Reed Farrel Coleman has been doing a nice job continuing the adventures of the late Robert B. Parker's Jesse Stone character, and the newest Stone book, Robert B. Parker's The Bitterest Pill, keeps that track record going.  This time out, Jesse, the police chief of the seaside resort town of Paradise, Massachusetts, has to confront murder and violence stemming from the opioid crisis, while at the same time getting acquainted with the grown son Jesse has only recently discovered existed. Oh, and the chief is also seriously confronting his drinking problem for the first time. And while juggling all this Jesse enters into a new romantic relationship.  It's a busy book.

With all this going on, though, the book never feels crowded or overstuffed, just pleasantly moves along in a breezy, involving fashion with everything getting the right amount of attention.  The alcoholism plotline is particularly interesting, as it veers off from what Robert Parker would have probably done.  Parker seemed to believe that a person's weaknesses and demons had to be managed and co-existed with, rather than eliminated.  Under Parker's watch, Jesse never gave up his problem drinking or his obsession with his ex-wife Jenn, only got enough help to keep those things enough under control so that he could do his job and live his life.  That approach provided a lot of complex, involving reading over the years, but I'm also enjoying Coleman's more blunt method: in recent books, Jesse has given up his preoccupation with Jenn and has made a kind of productive peace with her, and, in The Bitterest Pill, Jesse goes the full AA route after some tentative steps in the previous novel.  And it's all very interesting, and no less complex than Parker's approach.

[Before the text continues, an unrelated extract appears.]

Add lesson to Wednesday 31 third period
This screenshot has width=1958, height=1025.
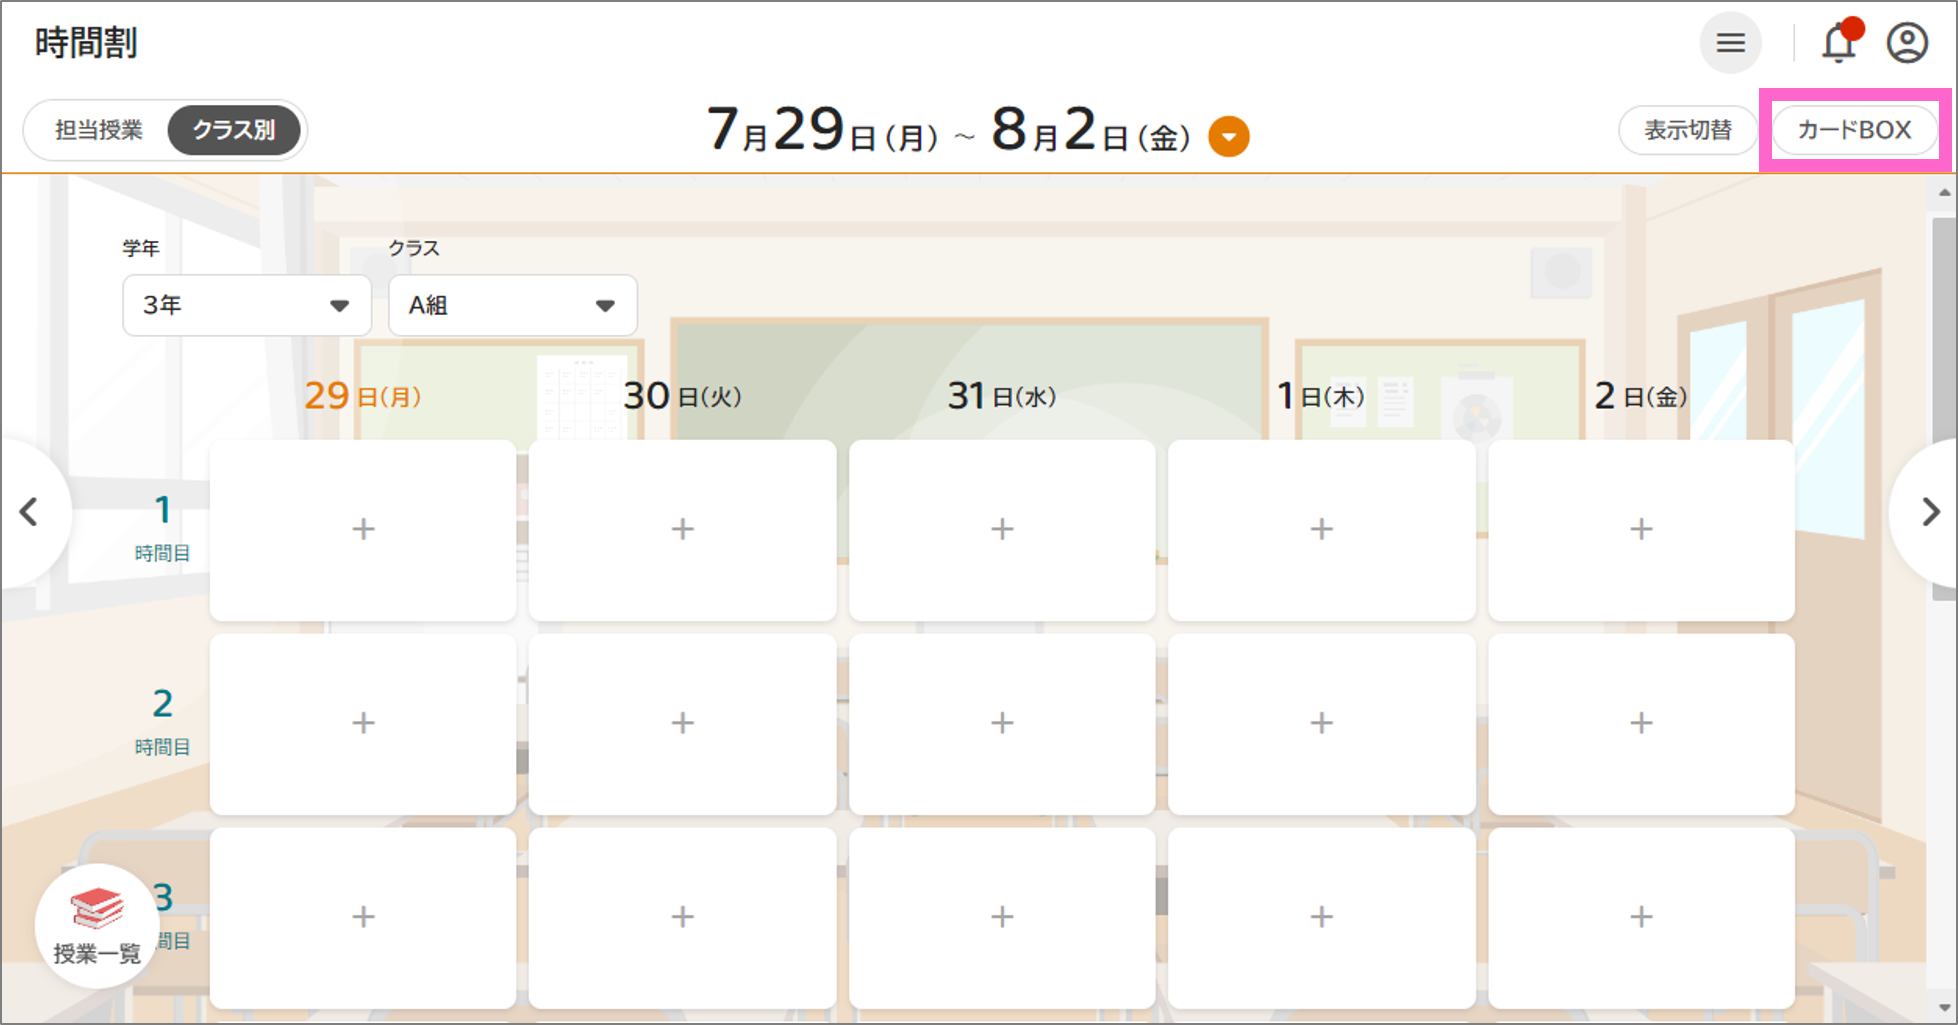[x=1002, y=917]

The crime story this time is good, too.  The tragedy of kids and adults getting hooked on opioids is well presented here, with all details ringing true from what we readers unfortunately all know from our own associations with those confronting the same problems. And while Coleman is realistic about the prospects of Chief Stone making serious headway in his war against these particularly nasty and seductive drugs, he also gives us a handful of fairly nasty criminals at the top of the drug chain that Jesse might have at least some success against.

Some villains have to be defeated in these books, after all.

"Robert B. Parker's The Bitterest Pill", by Reed Farrel Coleman, is currently available in hardback, Kindle, and audio editions.